__GOAL OF THE EXERCISE__.
The answer must be an exact copy of the lines from the one with "This screenshot has width=1224, height=495." to the last line of the entries below, both included, and must contain no pictures.

[Saved entries]
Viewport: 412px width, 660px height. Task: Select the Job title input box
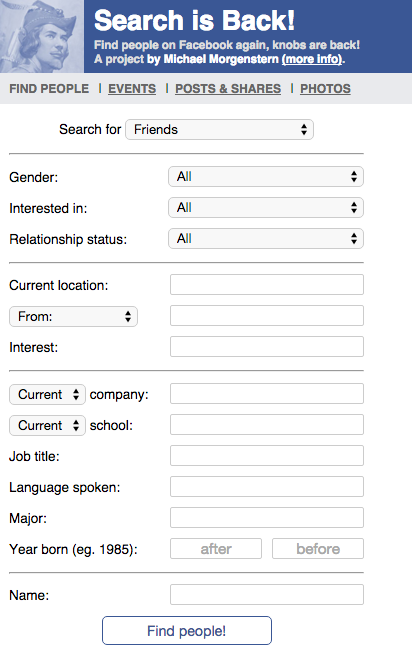point(267,456)
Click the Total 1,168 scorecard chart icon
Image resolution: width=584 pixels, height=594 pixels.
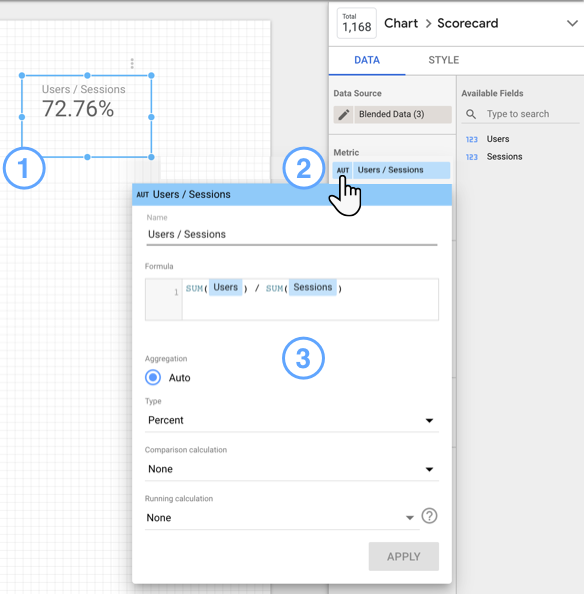click(357, 23)
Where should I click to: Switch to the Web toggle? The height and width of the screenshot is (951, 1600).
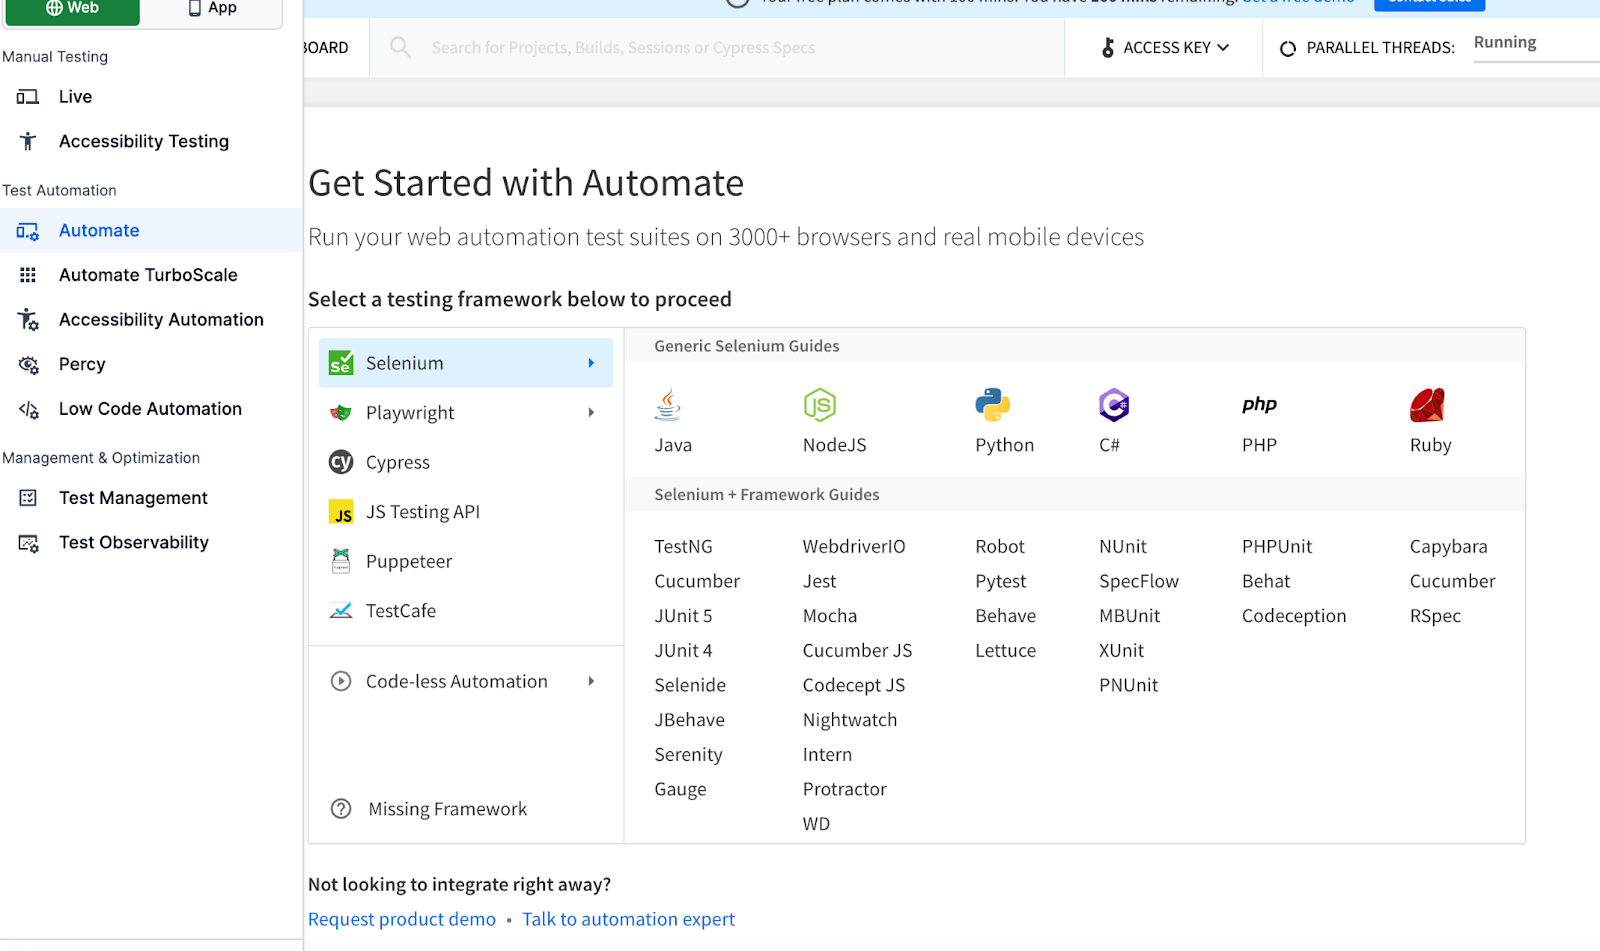pyautogui.click(x=72, y=9)
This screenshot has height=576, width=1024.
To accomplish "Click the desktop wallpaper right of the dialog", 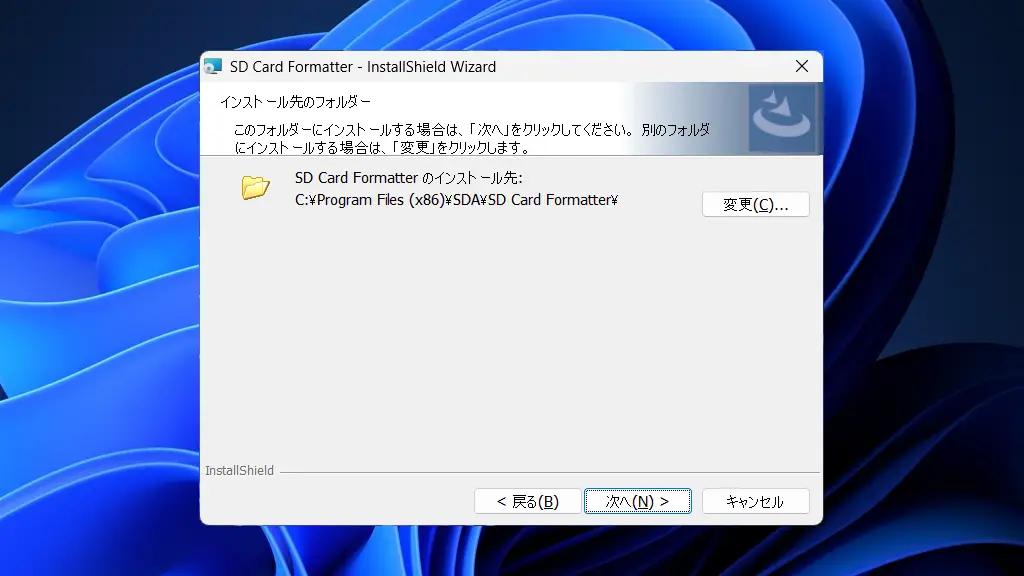I will [920, 300].
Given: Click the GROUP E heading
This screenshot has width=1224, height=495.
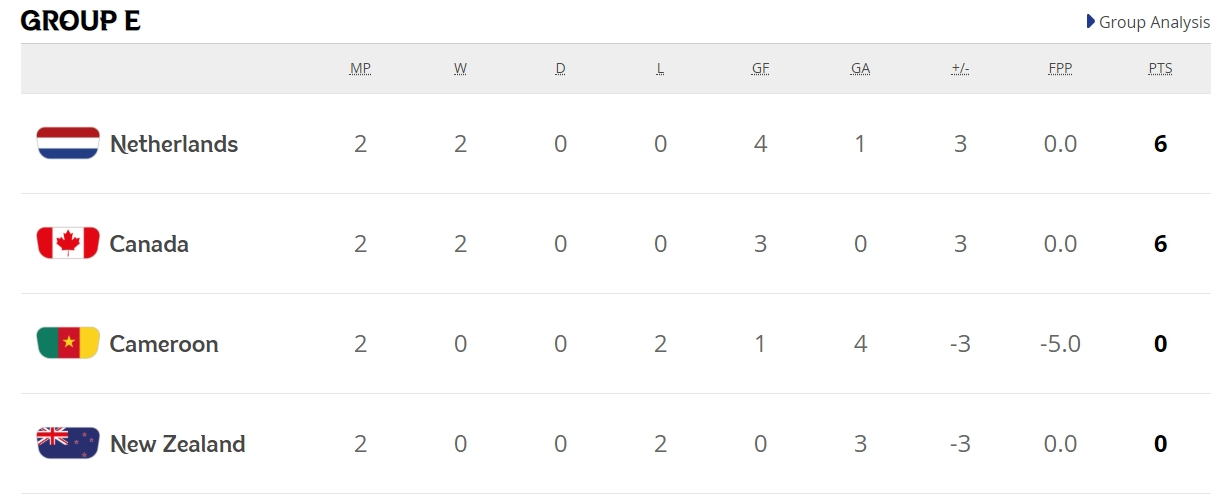Looking at the screenshot, I should point(80,21).
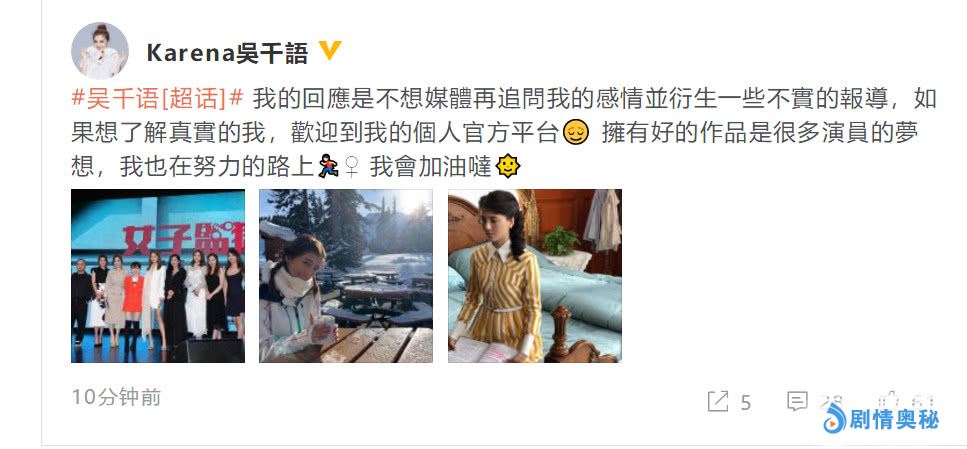View the snowy picnic table photo
Viewport: 967px width, 449px height.
coord(345,276)
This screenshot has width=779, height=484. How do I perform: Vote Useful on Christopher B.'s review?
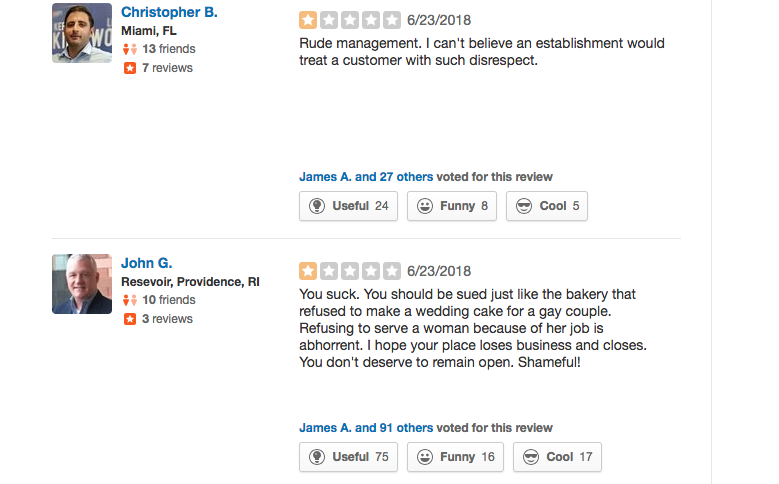click(348, 206)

__RESULT OF THE EXERCISE__.
This screenshot has width=1224, height=495.
Looking at the screenshot, I should point(80,21).
View the snowy picnic table photo
Viewport: 967px width, 449px height.
coord(345,276)
This screenshot has width=779, height=484. How do I perform: Vote Useful on Christopher B.'s review?
click(348, 206)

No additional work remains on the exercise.